A JSON object containing the public keys of the PIV token

pubkeys.9a

Yes

The public key used for authentication after the PIV token has been unlocked.

pubkeys.9d

Yes

The public key used for encryption after the PIV token has been unlocked.

pubkeys.9e

Yes

The public key used for authenticating the PIV token itself without a pin (e.g. used when requesting the pin of a PIV token).

attestation

No

The attestation certificates for the corresponding pubkeys.

Note that when provisioning a PIV token, if any of the optional fields are known, (e.g. attestation or serial) they should be supplied during provisioning.

4.3. PIV token History

As a failsafe measure, when a PIV token is deleted, the entry from the PIV token bucket is saved into a history bucket. This bucket retains up to KBMAPI_HISTORY_DURATION days of PIV token data (see [kbmapi-history]).

The history bucket looks very similar to the PIV token bucket:

{
    "desc": "token history",
    "name": "token_history",
    "schema": {
        "index": {
            "guid": { "type": "string" },
            "cn_uuid": { "type": "uuid" },
            "active_range": { "type": "daterange" }
        }
    }
}

The major difference is that the index fields are not unique as well as the active_range index. An accidentally deleted PIV token that’s restored might end up with multiple history entries, and a CN which has had a PIV token replacement will also have multiple history entries.

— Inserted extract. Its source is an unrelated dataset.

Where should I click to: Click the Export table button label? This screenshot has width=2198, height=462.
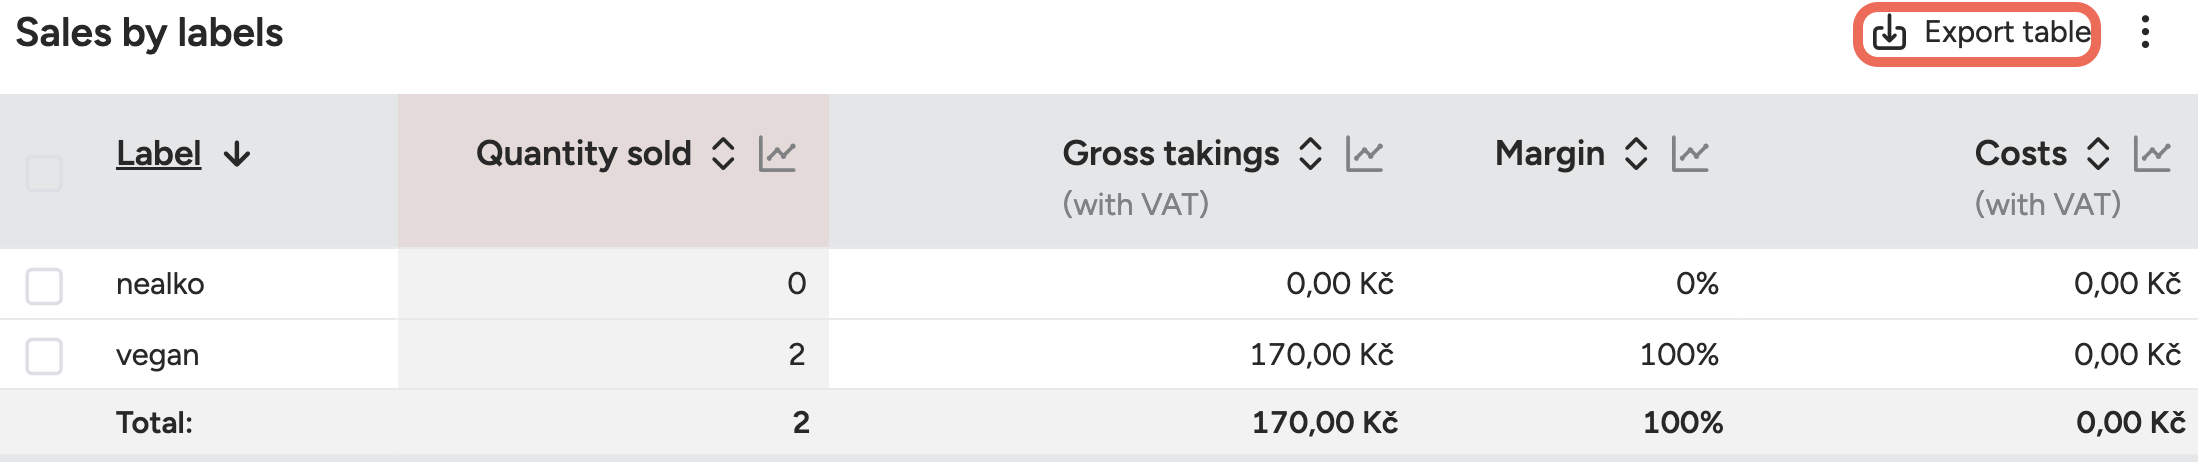pos(2007,33)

The moray entry in the history bucket also looks similar, but not quite the same as the PIV token bucket:

{
    "active_range": "[2019-01-01 00:00:00, 2019-03-01 05:06:07]",
    "model": "Yubico YubiKey 4",
    "serial": 5213681,
    "cn_uuid": "15966912-8fad-41cd-bd82-abe6468354b5",
    "guid": "97496DD1C8F053DE7450CD854D9C95B4",
    "pin": "123456",
    "recovery_tokens": [{
        "created": 123456789,
        "token": "jmzbhT2PXczgber9jyOSApRP337gkshM7EqK5gOhAcg="
    }, {
        "created": 2233445566,
        "token": "QmUgc3VyZSB0byBkcmluayB5b3VyIG92YWx0aW5l"
    }],
    "pubkeys": {
       "9e": "ecdsa-sha2-nistp256 AAAAE2VjZHNhLXNoYTItbmlzdHAyNTYA...",
       "9d": "ecdsa-sha2-nistp256 AAAAE2VjZHNhLXNoYTItbmlzdHAyNTYA...",
       "9a": "ecdsa-sha2-nistp256 AAAAE2VjZHNhLXNoYTItbmlzdHAyNTYA..."
    },
    "attestation": {
       "9e": "-----BEGIN CERTIFICATE-----....",
       "9d": "-----BEGIN CERTIFICATE-----....",
       "9a": "-----BEGIN CERTIFICATE-----....."
    },
    "comment": ""
}

The major difference is the addition of the active_range property as well as the comment property. The active_range property represents the (inclusive) start and end dates that the provisioned PIV token was in use.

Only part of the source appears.